WHAT THE EXERCISE ASKS:
All of the records should be given again exactly as they appear.

[Stored records]
§ §

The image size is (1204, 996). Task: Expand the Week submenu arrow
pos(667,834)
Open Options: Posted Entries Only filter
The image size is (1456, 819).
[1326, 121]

§ §

EXERCISE RESULT:
The image size is (1204, 996). Task: Expand the Week submenu arrow
pos(667,834)
Open Options: Posted Entries Only filter
The image size is (1456, 819).
[1326, 121]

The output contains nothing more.